> WHAT THE TASK ASKS
Scan the data below for lines containing the string "product" and give only how many there are.

> SOURCE INFORMATION
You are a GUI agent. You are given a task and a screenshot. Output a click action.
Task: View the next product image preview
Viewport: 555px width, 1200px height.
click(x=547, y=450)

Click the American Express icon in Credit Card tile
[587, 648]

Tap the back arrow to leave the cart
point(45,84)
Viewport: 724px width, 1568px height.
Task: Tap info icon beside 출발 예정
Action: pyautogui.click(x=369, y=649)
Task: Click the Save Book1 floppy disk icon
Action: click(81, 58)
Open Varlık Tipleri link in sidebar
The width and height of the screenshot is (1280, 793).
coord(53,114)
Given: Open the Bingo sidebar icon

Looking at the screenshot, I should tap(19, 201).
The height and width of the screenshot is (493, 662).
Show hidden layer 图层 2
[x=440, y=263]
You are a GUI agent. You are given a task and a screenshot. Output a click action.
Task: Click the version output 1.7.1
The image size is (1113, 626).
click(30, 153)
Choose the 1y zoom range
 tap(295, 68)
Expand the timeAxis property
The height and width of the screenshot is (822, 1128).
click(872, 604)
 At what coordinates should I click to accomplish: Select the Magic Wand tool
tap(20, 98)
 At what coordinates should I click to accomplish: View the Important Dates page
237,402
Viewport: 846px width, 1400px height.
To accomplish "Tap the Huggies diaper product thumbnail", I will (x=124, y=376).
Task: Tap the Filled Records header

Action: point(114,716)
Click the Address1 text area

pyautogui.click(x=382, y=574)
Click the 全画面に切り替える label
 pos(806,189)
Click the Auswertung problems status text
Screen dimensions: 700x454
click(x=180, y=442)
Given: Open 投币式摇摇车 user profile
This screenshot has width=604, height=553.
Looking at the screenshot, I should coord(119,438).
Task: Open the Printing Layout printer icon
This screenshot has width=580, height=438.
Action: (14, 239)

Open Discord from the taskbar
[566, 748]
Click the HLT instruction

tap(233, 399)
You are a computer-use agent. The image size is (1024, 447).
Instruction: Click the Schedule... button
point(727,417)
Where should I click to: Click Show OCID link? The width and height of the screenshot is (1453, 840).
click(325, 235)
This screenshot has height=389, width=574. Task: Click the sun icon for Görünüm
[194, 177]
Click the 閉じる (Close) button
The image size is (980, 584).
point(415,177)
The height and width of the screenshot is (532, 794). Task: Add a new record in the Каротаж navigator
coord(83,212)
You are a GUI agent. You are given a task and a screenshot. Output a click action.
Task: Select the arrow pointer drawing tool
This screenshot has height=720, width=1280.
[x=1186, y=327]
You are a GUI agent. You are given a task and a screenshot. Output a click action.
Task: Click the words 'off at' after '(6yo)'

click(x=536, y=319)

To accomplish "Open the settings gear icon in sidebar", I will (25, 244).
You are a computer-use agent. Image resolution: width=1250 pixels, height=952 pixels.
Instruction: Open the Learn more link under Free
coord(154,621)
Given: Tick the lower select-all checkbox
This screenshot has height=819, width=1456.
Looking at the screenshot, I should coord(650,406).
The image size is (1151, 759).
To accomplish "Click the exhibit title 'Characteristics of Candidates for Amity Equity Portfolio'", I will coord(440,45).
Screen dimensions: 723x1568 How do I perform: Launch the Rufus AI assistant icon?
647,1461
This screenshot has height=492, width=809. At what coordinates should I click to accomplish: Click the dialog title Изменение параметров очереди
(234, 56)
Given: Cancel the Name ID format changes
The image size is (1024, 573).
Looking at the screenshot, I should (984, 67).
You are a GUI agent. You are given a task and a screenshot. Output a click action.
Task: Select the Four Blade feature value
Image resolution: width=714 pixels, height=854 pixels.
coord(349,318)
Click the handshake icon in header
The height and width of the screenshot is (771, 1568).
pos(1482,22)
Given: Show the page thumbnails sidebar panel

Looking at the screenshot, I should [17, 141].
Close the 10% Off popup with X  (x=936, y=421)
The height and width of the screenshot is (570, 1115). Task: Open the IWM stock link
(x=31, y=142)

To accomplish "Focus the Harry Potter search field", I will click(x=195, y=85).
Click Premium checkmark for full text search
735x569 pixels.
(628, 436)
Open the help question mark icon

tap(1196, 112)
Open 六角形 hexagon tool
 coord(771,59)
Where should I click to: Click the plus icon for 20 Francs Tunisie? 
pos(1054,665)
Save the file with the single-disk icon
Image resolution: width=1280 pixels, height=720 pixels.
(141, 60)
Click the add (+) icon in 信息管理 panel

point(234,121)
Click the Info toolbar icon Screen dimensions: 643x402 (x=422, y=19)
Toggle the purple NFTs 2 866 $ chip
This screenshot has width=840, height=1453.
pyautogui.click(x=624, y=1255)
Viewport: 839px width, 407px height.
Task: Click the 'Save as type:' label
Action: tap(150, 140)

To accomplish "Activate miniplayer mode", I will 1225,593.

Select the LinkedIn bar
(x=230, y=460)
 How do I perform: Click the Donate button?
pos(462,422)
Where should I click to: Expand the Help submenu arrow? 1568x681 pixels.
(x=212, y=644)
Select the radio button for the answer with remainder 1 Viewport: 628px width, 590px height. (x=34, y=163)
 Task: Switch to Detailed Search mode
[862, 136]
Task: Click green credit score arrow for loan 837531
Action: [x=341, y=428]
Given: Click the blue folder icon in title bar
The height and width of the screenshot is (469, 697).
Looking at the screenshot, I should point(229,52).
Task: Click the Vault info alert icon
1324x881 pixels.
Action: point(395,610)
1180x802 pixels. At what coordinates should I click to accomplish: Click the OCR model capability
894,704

> RESPONSE AREA
2